Users who aren’t fans of the way the Start Screen and its apps in Windows 8 and Windows 8.1 behave may be in for treat. Screenshots leaks posted last night indicate that Microsoft will introduce even more changes in Windows 8.1 Update 1 to address desktop and notebook user’s concerns.
New screenshots depicting the changes surfaced at leaker site Wzor last night. They show Metro applications that now include a top bar that houses a button for snapping applications, the name of the application, another button to minimize the application and a button to close the application. Another includes the Windows taskbar sitting over-top the Bing Finance Windows Store app.

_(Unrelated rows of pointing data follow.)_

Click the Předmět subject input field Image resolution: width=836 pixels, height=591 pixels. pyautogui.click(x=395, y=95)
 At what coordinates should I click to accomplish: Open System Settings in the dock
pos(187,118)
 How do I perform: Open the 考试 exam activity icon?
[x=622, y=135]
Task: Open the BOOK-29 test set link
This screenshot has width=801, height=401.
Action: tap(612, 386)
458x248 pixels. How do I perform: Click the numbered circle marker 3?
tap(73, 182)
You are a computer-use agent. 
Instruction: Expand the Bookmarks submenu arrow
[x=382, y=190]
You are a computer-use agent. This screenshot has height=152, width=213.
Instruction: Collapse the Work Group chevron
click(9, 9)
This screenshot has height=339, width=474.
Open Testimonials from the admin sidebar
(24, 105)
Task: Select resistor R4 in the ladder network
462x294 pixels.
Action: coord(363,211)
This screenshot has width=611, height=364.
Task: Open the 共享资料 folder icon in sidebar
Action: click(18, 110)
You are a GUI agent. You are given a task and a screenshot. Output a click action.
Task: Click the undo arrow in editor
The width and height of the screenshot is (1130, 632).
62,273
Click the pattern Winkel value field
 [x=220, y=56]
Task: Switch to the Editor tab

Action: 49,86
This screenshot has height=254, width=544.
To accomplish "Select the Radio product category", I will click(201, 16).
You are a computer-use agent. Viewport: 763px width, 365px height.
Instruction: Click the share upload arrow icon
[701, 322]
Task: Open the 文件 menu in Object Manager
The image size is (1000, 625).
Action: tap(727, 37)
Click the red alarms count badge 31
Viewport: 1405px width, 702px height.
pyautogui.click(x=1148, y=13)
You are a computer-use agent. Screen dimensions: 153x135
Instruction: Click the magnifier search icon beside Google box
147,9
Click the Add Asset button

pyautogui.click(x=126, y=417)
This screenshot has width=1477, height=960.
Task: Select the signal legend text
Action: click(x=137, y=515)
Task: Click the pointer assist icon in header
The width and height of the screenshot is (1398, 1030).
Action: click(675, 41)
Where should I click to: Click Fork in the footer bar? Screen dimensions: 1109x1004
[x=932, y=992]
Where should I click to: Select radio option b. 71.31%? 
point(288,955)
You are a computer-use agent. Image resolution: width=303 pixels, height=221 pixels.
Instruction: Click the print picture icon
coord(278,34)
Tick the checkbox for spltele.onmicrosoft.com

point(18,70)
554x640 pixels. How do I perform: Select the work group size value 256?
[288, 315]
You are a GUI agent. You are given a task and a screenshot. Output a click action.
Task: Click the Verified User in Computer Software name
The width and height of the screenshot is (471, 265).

Reportedly, the screenshots were taken from a PC running internal builds of Windows 8.1 Update 1. That’s the much-talked about update that most Microsoft watchers agree will launch sometime before the end of the year.
To be clear, Microsoft hasn’t officially acknowledged that Windows 8.1 Update 1 is coming to users, however clearly it is because leaked screenshots and early versions of the update haven’t stopped surfacing since earlier this month. Most of those leaks indicate that Microsoft will use Windows 8.1 Update 1 to introduce small fixes that help the Start Screen and Metro environment work better together.
Features leaked in builds seem to confirm that. Leaked screenshots have also shown off a new Power button and Search button for the Start Screen. Having to click three times to shut down their device without a finding a physical power button has been at the top of most Windows 8 adopter’s complaint lists.
Rumors have also indicated that Microsoft is preparing to make changes to Windows that aren’t showcased in these slides. A report from The Verge included information about new internal builds of Windows 8.1 Update 1 not turning on the Start Screen by default. Understandably. the news attracted both cheers and boos from Windows 8 users who are either comfortable with the way the Start Screen and its apps work or want the Start Screen eliminated from Windows entirely.
How Microsoft plans to find a compromise remains unclear, and Microsoft isn’t sharing any information about its plans for Windows.